Night Flight isn’t a particularly great movie, but it’s a fascinating snapshot of how a major studio and its creative team tackled a challenging philosophical novel for the masses. The in-flight procedures of communicating with airports (radio and wireless) and between pilot and radioman (using pencil and paper) are equally striking, and indicative of the bygone procedural details woven into the film.

Warner Home Video’s print source has seen some rough times, but the image is crisp, and there’s been no digital scrubbing for the film’s grainy sequences. The audio mix is in surprisingly excellent shape, showing off the superb sound effects for the planes, and Herbert Stothart’s score is a rich, exciting mix of original and classical themes that keep the film moving at a cracking pace.

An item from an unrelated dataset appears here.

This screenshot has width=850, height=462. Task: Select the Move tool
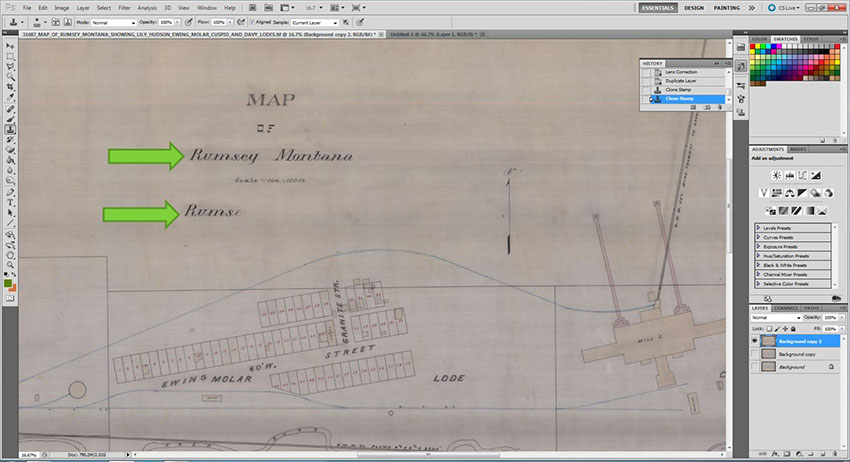[10, 45]
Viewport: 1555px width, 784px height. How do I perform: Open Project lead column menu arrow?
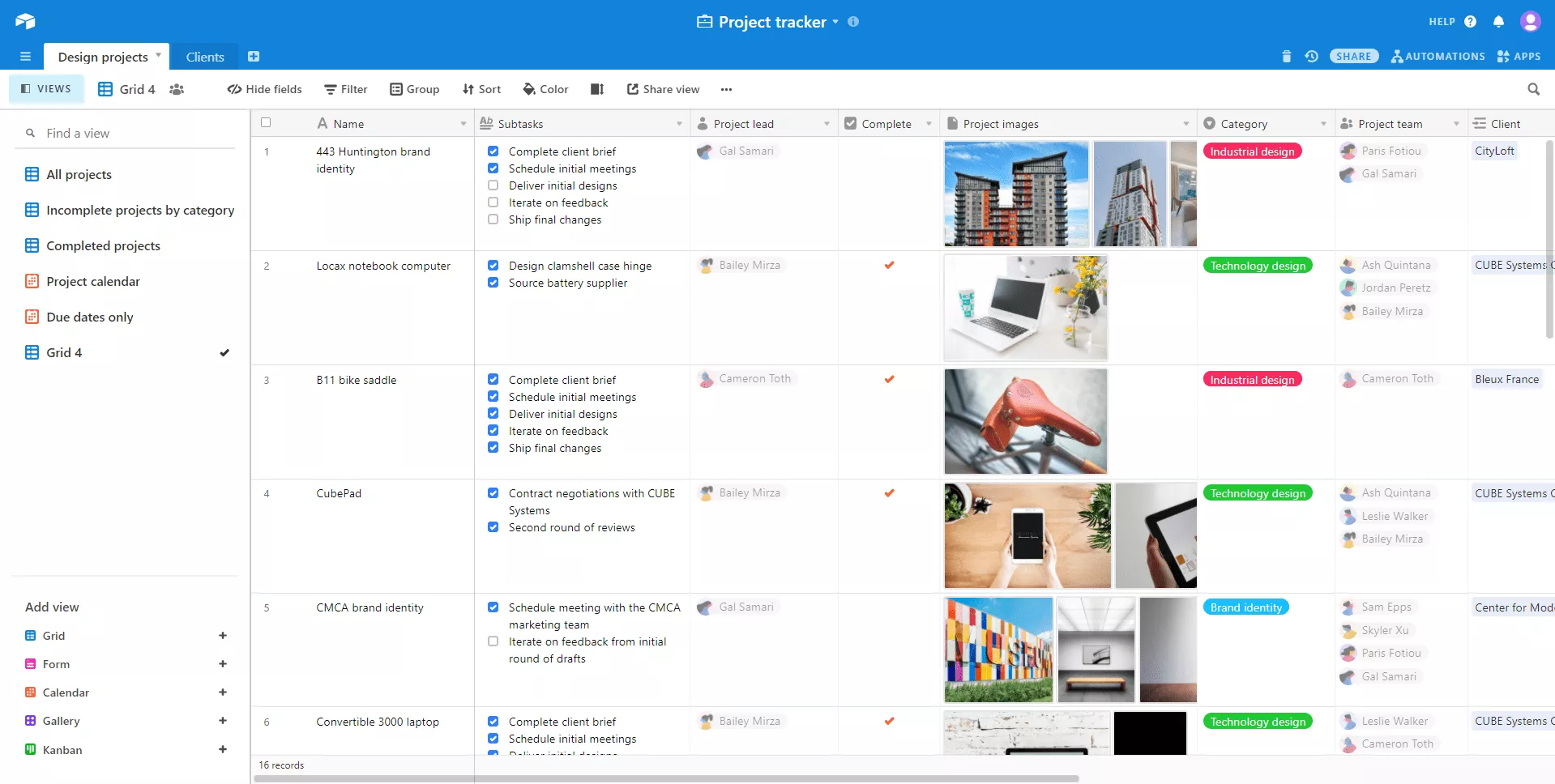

In addition to the gorgeous original poster art used for the sleeve, the DVD includes two shorts: “Swing High” (1932), where humourist Pete Smith provides cheeky commentary on ‘are-ee-all’ (aerial) acrobatic team The Flying Codonas, seen performing their dangerous high-wire moves up in the “ozone” level of the tent in real-time and detailed slow-motion segments; and the Harmon & Ising musical cartoon “When the Cat’s Away” (1935), featuring happy mice overrunning the kitchen after the house kitty’s been locked out.